Most of the polls today show a slight Obama lead that is well within the margin of error. On the other hand, the accumulated conventional wisdom of past US presidential elections says that when the electorate think the economy is going down, the incumbent or the administration candidate must lose.
The presidential debates don’t matter much, unless one of the candidates fumbles all over the place or his mind goes blank and he forgets his own name. Foreign policy is even less of a factor. The average American voter doesn’t give a hoot about democratization in Myanmar or whether Palestine attains statehood. The burning issue is: who gets the credit for spilling Bin Laden’s brain?

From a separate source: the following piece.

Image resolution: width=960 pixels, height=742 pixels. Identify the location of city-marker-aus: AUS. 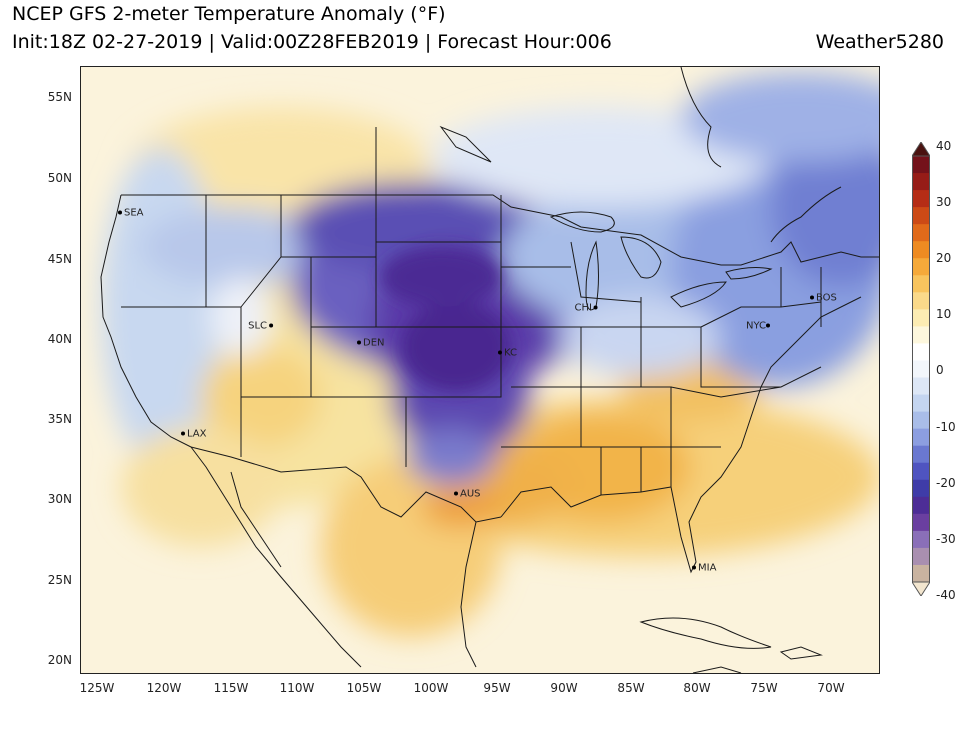
(468, 494).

But to Asians and the rest of the world, it matters greatly that the tenant of the White House wields a foreign policy conducive to global and regional stability and peace. Too bad, we have no say on this.
Condoleezza Rice, secretary of state during the George W. Bush administration, should be the icon of sophisticated Republican foreign policy. But when she spoke at the GOP convention she stressed American “leadership abroad,” “peace through strength,” “military capability,” and “technological advantage.” And, of course, “American exceptionalism.” These may be bragging rights but if you’re a sensitive Asian, they grate on your nerves.
As to Romney, his foreign policy seems to be to pour money into the military establishment, ensuring that the United States remains the world’s armed-to-the-teeth policeman — never mind if there’s not much money left for social services that impoverished Americans so desperately need. And never mind if this chauvinism will intensify the arms race with China. He’s also in the habit of bashing China as currency manipulator. And of threatening to bomb Iran to pamper the warmongering Israeli Prime Minister Bibi Netanyahahu.
And Obama? Some Republicans won’t let you forget that when he came to East Asia for the first time in 2009, he bowed frequently and deeply to everybody. He even bowed to his tour guide. Shaking hands with Japan’s emperor, he bowed so deeply his critics snorted that John Wayne must be turning in his grave. But what others call obsequiousness, Obama calls strength. In effect he was saying: we are no longer imposing our solutions on you. We’re strong and confident enough to engage you on the basis of mutual respect and mutual interest.
Still, he was called a wimp.
And yet, after an era of American neglect of East Asia, this wimp made the military and diplomatic pivot to the region in 2011 to the consternation of China and puzzlement of other regional powers. Eventually the region’s nations will see this as a demarche that, if executed with finesse, could be the great balancing act that would ensure Asia-Pacific stability. The pivot, as Indonesian Foreign Minister Marty Natalegawa once observed, could be an opportunity for cooperation on non-traditional security threats.
OK, Obama knows something about foreign policy. But does the American voter give a damn? Let’s hope he does, or the United States will become the bogeyman of the 21st century.